Which is why before the film has barely begun that Russell has had his throat cut and his body thrown overboard on the trip to land, which would make for an arresting ending, never mind an arresting beginning. Ah, but he is not dead, and he is washed ashore on a remote Pacific island where in one of many eccentric developments he is discovered by the inhabitants. Only they're not exactly natives, they're a couple of ageing Japanese soldiers who were left behind during the Second World War and have no idea of what is happening in the outside world. As this progresses, the drama comes across like two separate movies edited together for we are also following what the two bad guys are getting up to back home.
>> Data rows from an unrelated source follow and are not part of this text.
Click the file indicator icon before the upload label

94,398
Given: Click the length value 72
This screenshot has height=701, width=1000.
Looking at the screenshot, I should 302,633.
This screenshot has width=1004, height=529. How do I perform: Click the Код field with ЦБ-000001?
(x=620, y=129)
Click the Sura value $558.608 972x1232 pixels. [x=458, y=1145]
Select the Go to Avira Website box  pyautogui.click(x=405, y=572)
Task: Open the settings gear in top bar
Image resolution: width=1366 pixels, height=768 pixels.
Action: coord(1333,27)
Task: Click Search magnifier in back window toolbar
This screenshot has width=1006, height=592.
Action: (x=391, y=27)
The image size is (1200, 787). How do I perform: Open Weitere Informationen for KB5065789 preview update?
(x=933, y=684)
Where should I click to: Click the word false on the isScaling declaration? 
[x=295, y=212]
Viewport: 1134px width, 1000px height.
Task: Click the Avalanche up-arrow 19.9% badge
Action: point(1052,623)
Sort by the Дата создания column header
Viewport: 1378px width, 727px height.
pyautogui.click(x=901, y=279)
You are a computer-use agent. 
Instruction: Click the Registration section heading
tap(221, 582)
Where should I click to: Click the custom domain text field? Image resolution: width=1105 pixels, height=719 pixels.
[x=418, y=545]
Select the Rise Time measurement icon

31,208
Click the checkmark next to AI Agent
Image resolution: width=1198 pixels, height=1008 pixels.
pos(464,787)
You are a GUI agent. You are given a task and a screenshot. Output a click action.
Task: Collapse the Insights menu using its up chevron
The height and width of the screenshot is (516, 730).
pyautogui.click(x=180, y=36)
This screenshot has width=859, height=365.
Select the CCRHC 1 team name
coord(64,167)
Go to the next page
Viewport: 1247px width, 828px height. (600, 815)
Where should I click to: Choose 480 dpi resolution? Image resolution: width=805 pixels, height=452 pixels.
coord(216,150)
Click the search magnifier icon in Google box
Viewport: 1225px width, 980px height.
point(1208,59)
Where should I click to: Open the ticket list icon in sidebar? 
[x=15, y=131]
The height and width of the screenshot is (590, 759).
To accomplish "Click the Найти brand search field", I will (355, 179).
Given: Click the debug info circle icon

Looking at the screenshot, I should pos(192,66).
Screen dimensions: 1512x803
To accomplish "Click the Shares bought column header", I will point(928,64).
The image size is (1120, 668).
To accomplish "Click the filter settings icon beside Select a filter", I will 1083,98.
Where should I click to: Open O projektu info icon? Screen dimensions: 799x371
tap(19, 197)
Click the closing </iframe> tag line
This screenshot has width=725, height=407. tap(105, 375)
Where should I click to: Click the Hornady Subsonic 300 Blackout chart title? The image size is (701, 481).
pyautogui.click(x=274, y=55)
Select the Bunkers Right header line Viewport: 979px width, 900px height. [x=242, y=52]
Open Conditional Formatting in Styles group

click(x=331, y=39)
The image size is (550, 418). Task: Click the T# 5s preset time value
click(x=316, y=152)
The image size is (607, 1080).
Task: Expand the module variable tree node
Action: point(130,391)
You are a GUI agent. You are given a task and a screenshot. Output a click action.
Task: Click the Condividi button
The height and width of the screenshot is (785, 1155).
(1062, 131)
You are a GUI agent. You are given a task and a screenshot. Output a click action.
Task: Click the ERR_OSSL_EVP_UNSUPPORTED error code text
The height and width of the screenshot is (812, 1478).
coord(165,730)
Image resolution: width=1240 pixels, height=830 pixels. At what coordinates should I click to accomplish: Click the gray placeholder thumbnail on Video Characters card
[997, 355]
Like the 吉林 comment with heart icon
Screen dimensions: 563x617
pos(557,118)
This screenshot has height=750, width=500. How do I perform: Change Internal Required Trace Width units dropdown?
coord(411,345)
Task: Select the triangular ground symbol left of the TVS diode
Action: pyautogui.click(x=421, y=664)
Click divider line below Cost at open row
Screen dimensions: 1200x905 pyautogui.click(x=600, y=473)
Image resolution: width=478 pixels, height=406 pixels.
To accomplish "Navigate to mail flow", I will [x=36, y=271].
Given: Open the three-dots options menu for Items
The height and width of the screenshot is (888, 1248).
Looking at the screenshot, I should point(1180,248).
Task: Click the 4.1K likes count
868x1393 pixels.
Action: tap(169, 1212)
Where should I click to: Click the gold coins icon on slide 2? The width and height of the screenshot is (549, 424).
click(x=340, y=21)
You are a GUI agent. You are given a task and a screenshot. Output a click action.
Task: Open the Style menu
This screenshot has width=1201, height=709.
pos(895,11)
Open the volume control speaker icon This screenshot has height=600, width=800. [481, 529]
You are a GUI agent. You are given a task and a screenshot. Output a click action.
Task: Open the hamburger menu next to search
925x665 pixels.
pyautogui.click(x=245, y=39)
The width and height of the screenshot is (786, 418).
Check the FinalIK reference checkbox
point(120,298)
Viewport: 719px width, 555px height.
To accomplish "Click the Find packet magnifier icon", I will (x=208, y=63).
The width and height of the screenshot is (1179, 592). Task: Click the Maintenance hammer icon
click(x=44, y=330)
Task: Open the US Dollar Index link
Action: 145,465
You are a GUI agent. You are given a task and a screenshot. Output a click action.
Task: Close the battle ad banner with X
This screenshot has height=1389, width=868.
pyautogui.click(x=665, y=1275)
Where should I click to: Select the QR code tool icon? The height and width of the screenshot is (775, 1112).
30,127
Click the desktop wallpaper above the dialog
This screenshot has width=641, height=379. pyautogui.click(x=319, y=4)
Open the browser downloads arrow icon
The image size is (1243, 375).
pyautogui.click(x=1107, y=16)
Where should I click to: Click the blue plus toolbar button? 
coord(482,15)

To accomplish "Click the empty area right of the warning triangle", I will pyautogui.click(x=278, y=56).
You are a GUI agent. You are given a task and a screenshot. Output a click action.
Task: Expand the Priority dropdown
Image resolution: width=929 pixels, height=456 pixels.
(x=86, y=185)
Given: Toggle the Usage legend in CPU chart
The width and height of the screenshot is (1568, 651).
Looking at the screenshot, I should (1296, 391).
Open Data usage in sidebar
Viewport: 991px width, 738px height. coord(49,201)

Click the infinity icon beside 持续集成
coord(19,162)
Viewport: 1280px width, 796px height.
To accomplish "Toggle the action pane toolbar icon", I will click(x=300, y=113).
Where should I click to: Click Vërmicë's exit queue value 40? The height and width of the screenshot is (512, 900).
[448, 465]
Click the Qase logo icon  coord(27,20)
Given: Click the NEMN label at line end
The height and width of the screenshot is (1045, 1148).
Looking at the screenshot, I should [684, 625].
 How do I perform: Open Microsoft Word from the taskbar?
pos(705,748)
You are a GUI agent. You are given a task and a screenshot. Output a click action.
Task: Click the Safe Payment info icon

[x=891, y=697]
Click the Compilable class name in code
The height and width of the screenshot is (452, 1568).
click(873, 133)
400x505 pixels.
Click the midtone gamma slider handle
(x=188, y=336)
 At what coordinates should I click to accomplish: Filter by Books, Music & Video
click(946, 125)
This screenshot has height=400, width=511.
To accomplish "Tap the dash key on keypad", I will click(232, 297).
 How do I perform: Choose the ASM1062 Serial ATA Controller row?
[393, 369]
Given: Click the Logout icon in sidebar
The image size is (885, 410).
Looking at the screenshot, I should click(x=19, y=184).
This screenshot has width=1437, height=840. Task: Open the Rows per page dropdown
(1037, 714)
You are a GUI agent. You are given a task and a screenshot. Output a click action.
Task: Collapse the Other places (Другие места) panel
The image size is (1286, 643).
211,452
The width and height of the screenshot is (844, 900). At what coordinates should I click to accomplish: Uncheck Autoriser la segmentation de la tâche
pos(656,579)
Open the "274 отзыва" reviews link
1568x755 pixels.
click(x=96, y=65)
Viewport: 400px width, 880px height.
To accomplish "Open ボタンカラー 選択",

This was directed by Cirio H. Santiago who during the nineteen-seventies was one of many filmmakers providing product for grindhouses and drive-ins, in this case out of the Philippines, but when the eighties arrived he began to distinguish himself, especially with the advent of home video's domination of the entertainment scene which would be the ideal venue for his work. Even further on than that, in the twenty-first century when grindhouse became a buzzword for trash cinema followers, his brand of action and thrills were an obvious destination, and though he made an awful lot of what could be charitably referred to as pulp, there were instances of his endeavours marking themselves out among the huge mass of similar enterprises, and Death Squad was one of those.

That was down to a few factors, one of them being that in comparison to the nostalgic trash imitators that would follow in its wake long after the fact, there was not one hint of self-awareness. You could observe there was a certain irony to the plotting, but otherwise it was played completely straightfaced, which could set the viewer laughing heartily or caught up in the action, as crude as it could become with its scrappy martial arts, swordplay and makeshift gore effects. With the sword being the principal instrument of death for the hero, the favoured form of execution was slitting open the antagonist's stomach, though restlessly Santiago wasn't content to end there and graduated to some amusingly fake beheadings before the end credits rolled.

But to those concurrent plotlines: they did meet up and merge in the latter half, yet you still had a choice of whether you preferred the tale of Russell's woe as he survives with his new Japanese friends, taught the ways of the sword as a primer to attaining his vengeance should anyone else show up in some transport to get him off the darned island, or whether you'd opt to be more bothered about Morelli and McGee's climbing the ladder of underworld success as they gunned down what seemed like a hundred mobsters. Seriously, the body count may not have been the equivalent of an atomic bomb going off that some movies might have leaned on to create their carnage, but those two were unbelievably bloodthirsty with an archaic-looking machine gun among their weapons of choice. That was even before Russell is indeed rescued, and Santiago appealed to the heartstrings in absurd scenes of the Japanese guys' fate and our now-maniacal hero's reunion with his singer wife (beauty queen Jayne Kennedy, Leon's spouse at the time). Yes, she does get a whole song to trill. Oddly diverting.

Aka: Vengeance is Mine, Fighting Mad (not to be confused with better known movies with those titles).